Einen tiefen Seufzer ausstoßend, schließe ich für einen Moment die Augen.
Planchet. Planchets Kammer. Was für ein idiotischer Traum ist das?! Seit wann habe ich Albträume dieser Art? Das ... ist doch ein Traum, oder?
„Guten Morgen, Mademoiselle.“
Ich zucke zusammen und wirble herum. Zuerst traue ich meinen Augen nicht! Vor mir steht der Mann meiner Träume. - Und er hat ein schmutziges Grinsen auf den Lippen.
„Guten ... Morgen.“, meine ich betont höflich und hebe den Kopf. Mit einiger Genugtuung stelle ich fest, dass er gerade mal so groß ist wie ich. Wenn nicht sogar etwas kleiner ... Was für ein Glück er hat, dass ich so selten Stöckel trage.
Aber wie gut er aussieht! Toll, dass ich ihm hier begegne.
„Monsieur d´Artagnan?“, erkundige ich mich nun mit Unschuldsmiene.
„Zu Diensten.“, erwiderte er und verneigt sich. Mit Mühe widerstehe ich der Versuchung, entzückt aufzuseufzen. Was für ein Kavalier! Auch wenn er immernoch ein etwas spöttisches Lächeln an sich hat.
„Ich habe Euch gesucht.“
Nun ist der Spott nicht nur auf seinen Lippen, sondern auch in seinen Augen sichtbar! Er wirft einen bedeutungsschweren Blick zu Planchets Kammer.

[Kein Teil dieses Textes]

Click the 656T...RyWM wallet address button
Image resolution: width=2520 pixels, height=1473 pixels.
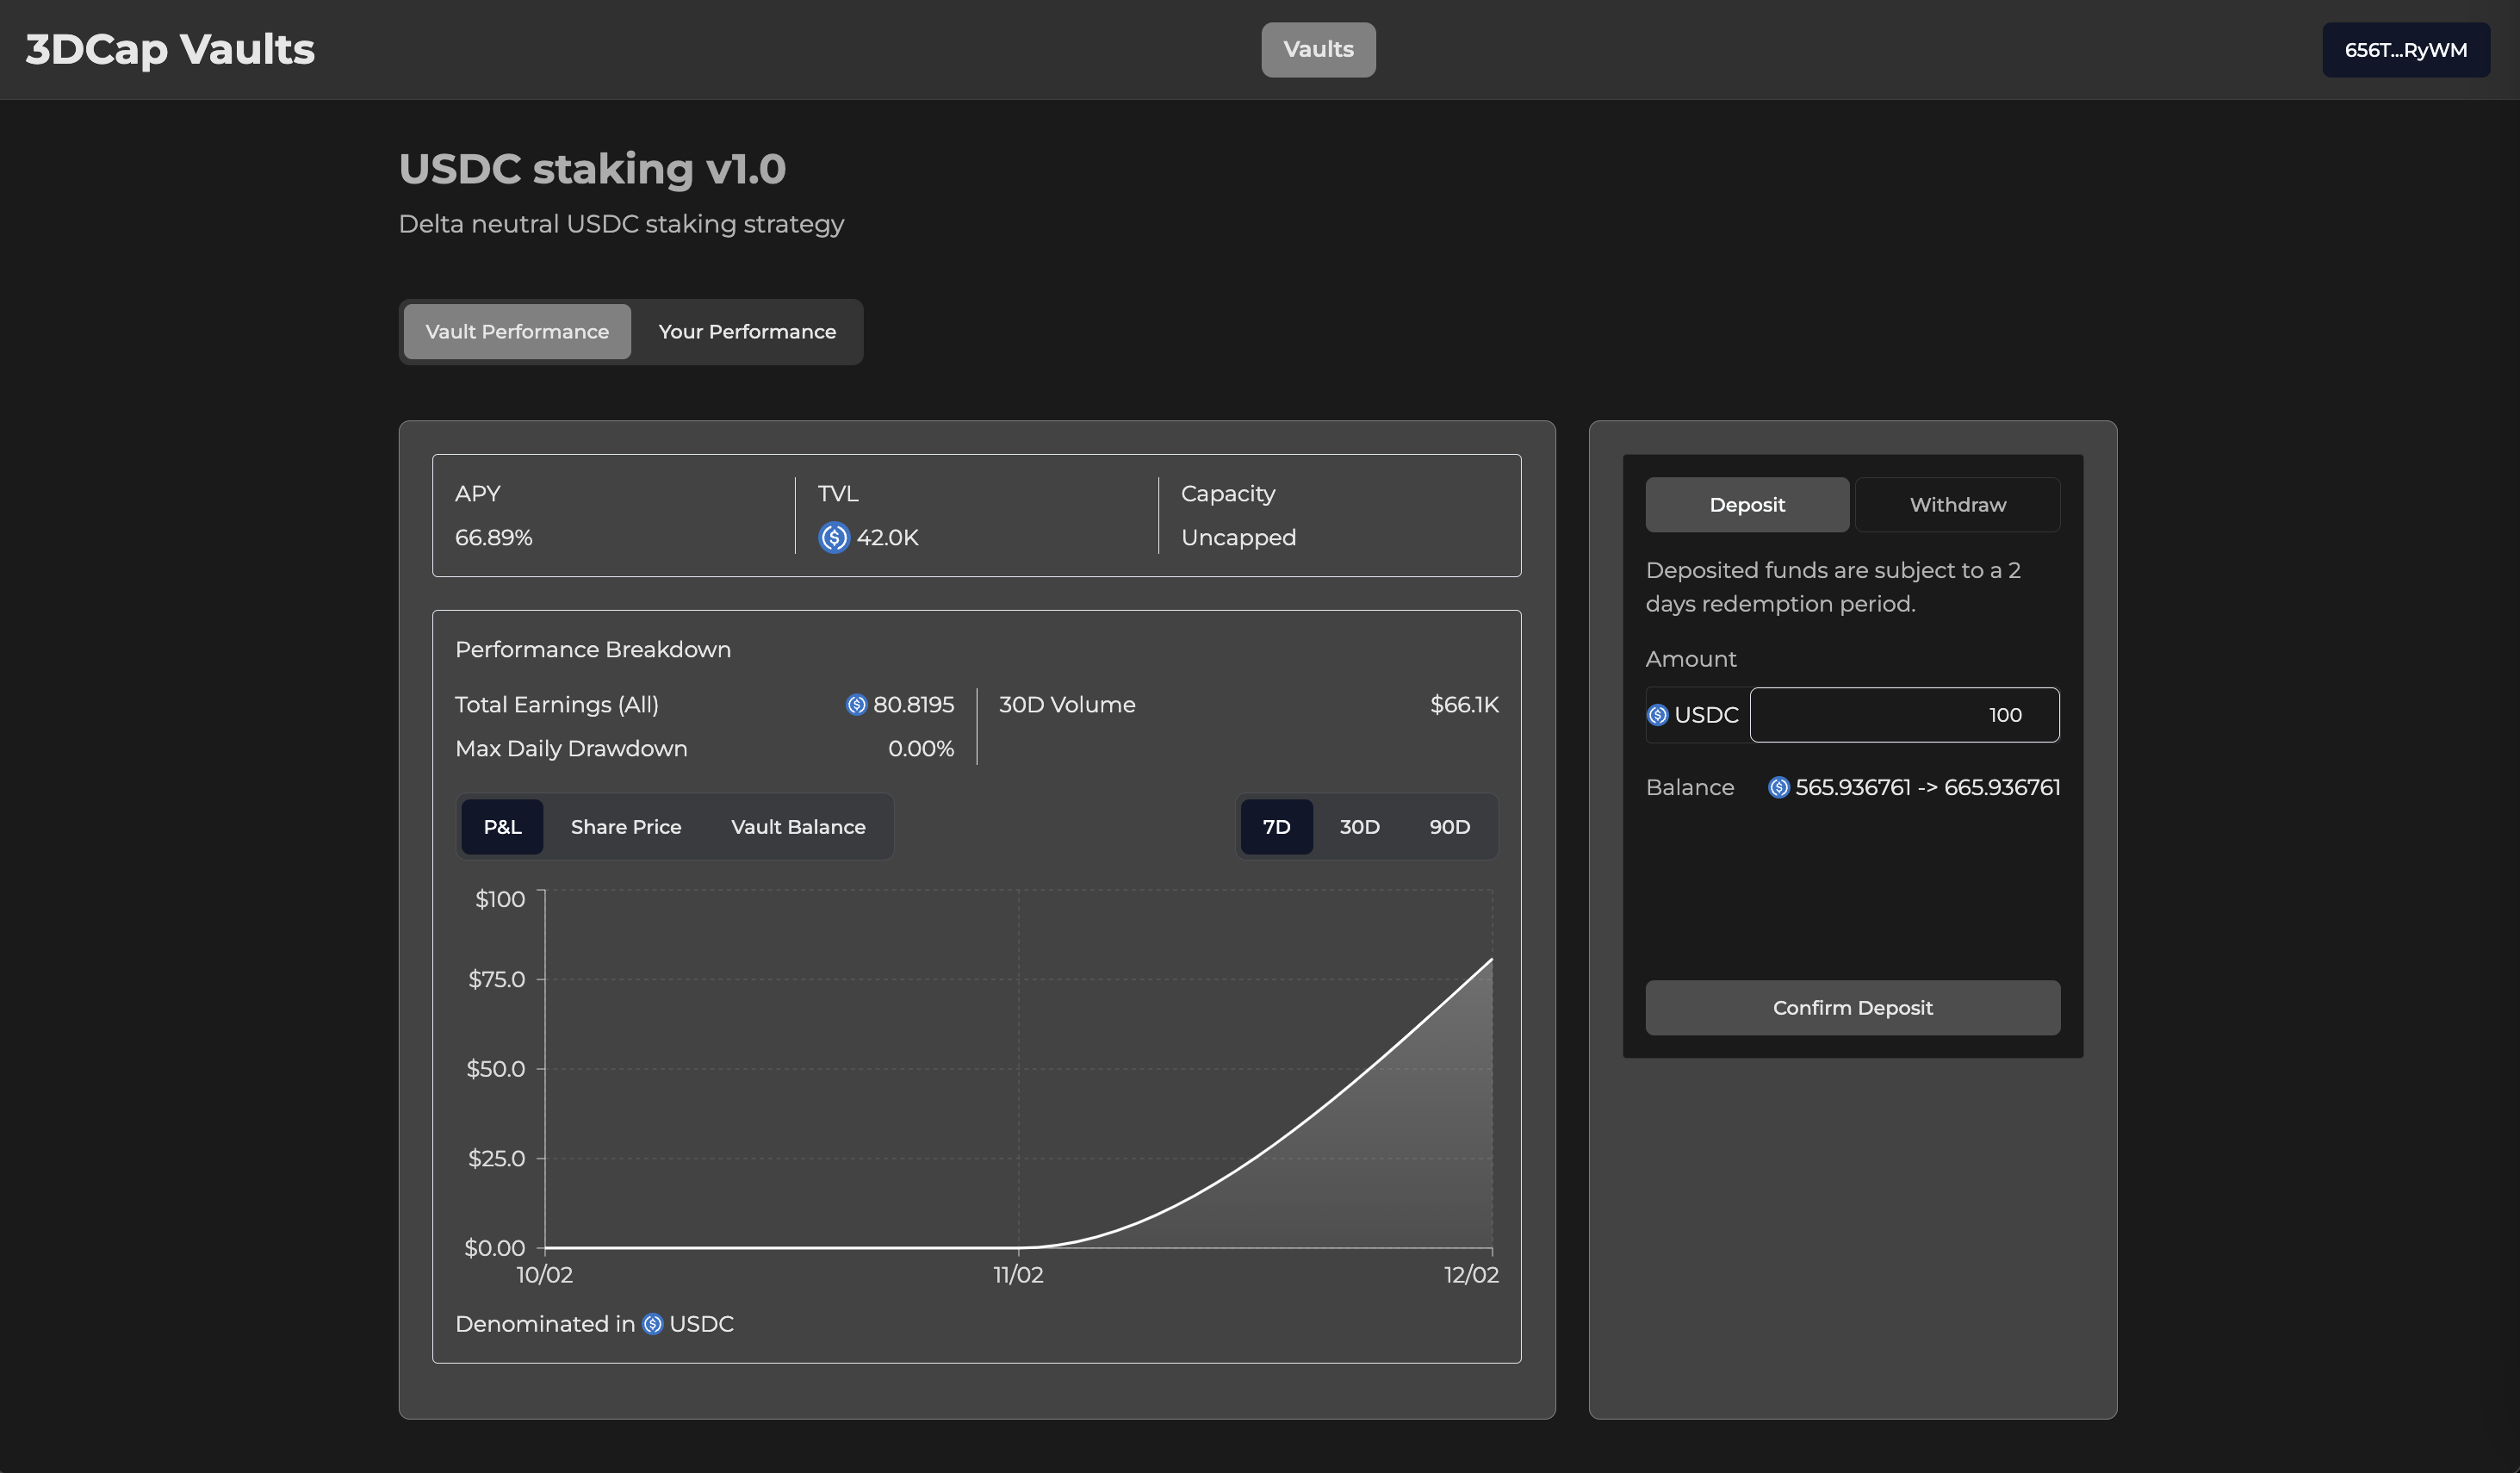tap(2404, 50)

„Ich habe mich im Zimmer geirrt!“, gebe ich indigniert zurück und mustere mit kühlem Blick seinen Teil der Wohnung. Schließlich weiß ich wie es dort aussieht. Immerhin ist Planchet auch für diesen Teil verantwortlich und d´Artagnan wahrlich kein Ordnungsfanatiker! „Kann ja mal passieren...“, füge ich leise hinzu.

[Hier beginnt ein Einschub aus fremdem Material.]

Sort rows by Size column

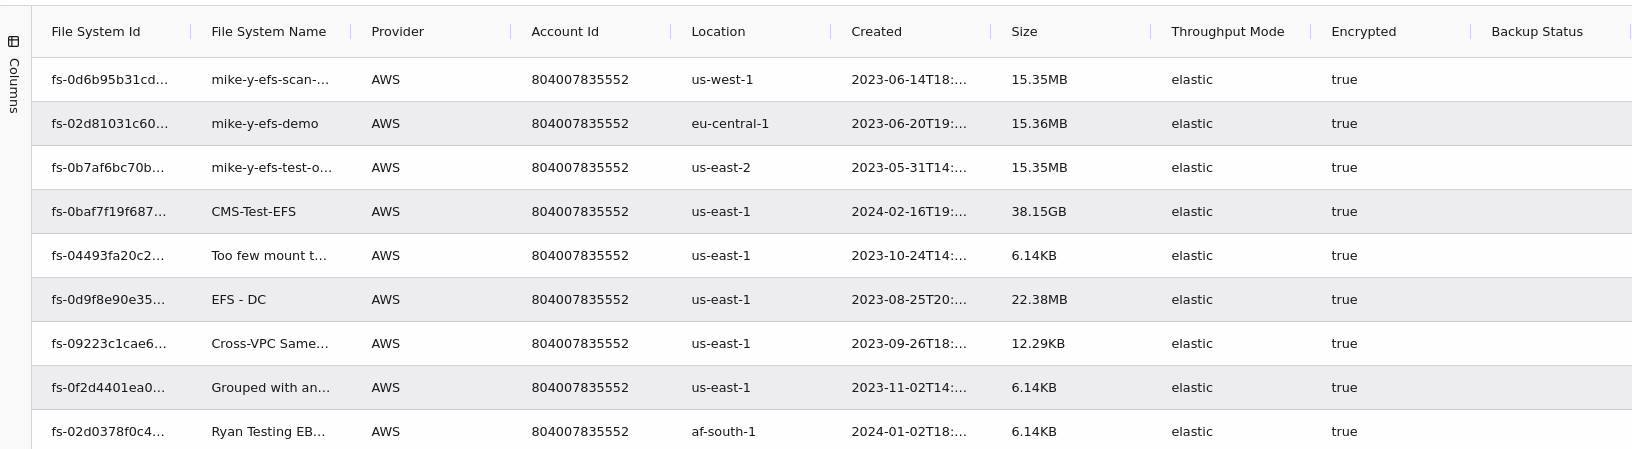1024,32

„Wie .. kann ich Euch helfen?“, besinnt er sich nun endlich auf seine Manieren.
„Äh.“ Ja. Genau. Gute Frage. Wie denn nur?
„Das weiss ich noch nicht.“
D´Artagnan starrt mich einen Moment verdutzt an und als er sieht, dass ich es ernst meine, runzelt verärgert die Stirn. „Mademoiselle, ich bin der Leutnant Seiner Majestät Louis XIII. Ich habe keine Zeit für Spielereien.“
„Ach ja ... Ihr seid ja immer in Eile.“, spotte ich. Dabei weiss ich doch genau, dass ich ständig dafür sorge, dass der arme Mann es eilig hat.
„Ganz genau!“ Ich frage mich, ob er Ironie kennt.
„Seid Ihr jetzt auch in Eile?“
„Nun .. nein.“
„Habt Ihr nun Dienst?“
„In etwa einer halben Stunde.“
Zufrieden nicke ich. „Dann ... dann bringt mich bitte in die ... zum Palais Tréville.“
Ich weiss selbst nicht, was ich dort will. Außer in d´Artagnans Nähe sein... Und wenn er schon mal dort hin geht...
Er wirft mir einen nachdenklichen Blick zu. Bestimmt ist er erstaunt über meine sagenhafte Schönheit. So wie ich über seine.
„Dann lasst uns gehen.“
Ich nicke , trete zur Tür und bleibe dort stehen. Beharrlich warte ich bis er ebenfalls kommt und sie mir öffnen möchte. Ich will hoffen, dass er mir auch seinen Arm reicht! Wenn er es nicht freiwillig tut, muss ich wohl nachhelfen. Auf ... subtile Weise. So wie es für uns Österreicher typisch ist.